George William Bonson was born 27th March 1897, he was the first child for John William and Jane Bonson. The family lived at Station Road at Whittington.
Map courtesy of Elizabeth Pemberton
Station Road ran from the river bridge at the bottom of Whittington Hill across Brimington Road North and up to the junction with Sheffield Road (where the old Black Horse used to be).
George was baptised at Newbold church on September 26th 1897.
George’s father’s occupation is given as Shingler.
“A shingler grasps one or more balls of wrought iron in a pair of tongs and holds it under a steam hammer or a drop hammer, turning it over continually until as much slag as possible is squeezed out and the ball is shaped into rough bloom or bar ready for rolling”.
(Taken from a dictionary of occupational terms)
John worked at the Ironworks, presumably at Sheepbridge Ironworks.
By 1901 George had two younger sisters, Annie and Jane. The family were still living on Station Road, Whittington Moor. George attended Whittington Moor Endowed Boys school, later Peter Websters, until at least 1909, according to the school record.
The 1911 census shows that George was still at school and he now had three younger brothers, Wilfred, Samuel and Jonas. The family were still living at Station Road and the census information confirms that John Bonson does in fact work at Sheepbridge Works.
There are no records to confirm where George worked when he first left school but, according to a report in the Derbyshire Times, in November 1915 when he was only 17 years of age he enlisted as a Private in the 9th Battalion Notts and Derbyshire Regiment, Service Number 18822. (Either the D Times have got the date and year he enlisted wrong or his age, as George was born in March 1897 it would have made him 18 if he enlisted in November 1915). As with many there are no Service records for George, they would have been destroyed during the 1940 blitz on London.
The 9th Notts and Derbyshire came under orders of 33rd Brigade in 11th Northern Division and were sent to Gallipoli in early July 1915, landing at Sulva Bay on the 7th August.
More information on the Dardanelles campaign can be found at
Map courtesy https://thegreatwarpodcast.podbean.com
According to the Derbyshire Times report at the time of George’s death he was sent first to the Dardanelles, where he was wounded. The 9th Battalion were evacuated from Gallipoli in December 1915, which would seem to indicate that George must have been wounded not long after he arrived there!

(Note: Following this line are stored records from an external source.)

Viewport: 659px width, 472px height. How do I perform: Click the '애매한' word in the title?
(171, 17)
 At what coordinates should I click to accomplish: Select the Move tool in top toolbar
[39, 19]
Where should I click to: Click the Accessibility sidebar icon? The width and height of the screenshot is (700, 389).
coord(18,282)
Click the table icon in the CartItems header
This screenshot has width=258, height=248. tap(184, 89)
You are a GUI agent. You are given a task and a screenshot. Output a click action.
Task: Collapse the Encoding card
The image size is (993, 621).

How long George’s recovery or what the injury was is unknown, but after he had recovered he was sent to France. I think this must have been when he was transferred to the 8th Battalion North Staffordshire Regiment Service Number 40792. Sometimes soldiers were transferred because they had received special training or it could purely be to make up the numbers where there had been heavy losses.
He returned to the front in October 1916 (approximately) and at some point he was promoted to Lance Corporal. George was killed on 9th February 1917 near to Courcelles – au – Bois in the Somme Department, he was 19 years old.
The War Diary shows that the Battalion were busy with training in early February, and moved into the Trenches on February 7th. The situation was reported as normal in the days leading up to George’s death. It was frosty and cold and the men were unable to dig as the ground was too hard. On the 8th February between 7.30 and 9pm the front line was heavily bombarded. On the 9th the report in the diary states that the situation was quiet during the day but again heavily bombarded at night. 5 men were killed and 13 wounded, I assume that George was one of the men killed.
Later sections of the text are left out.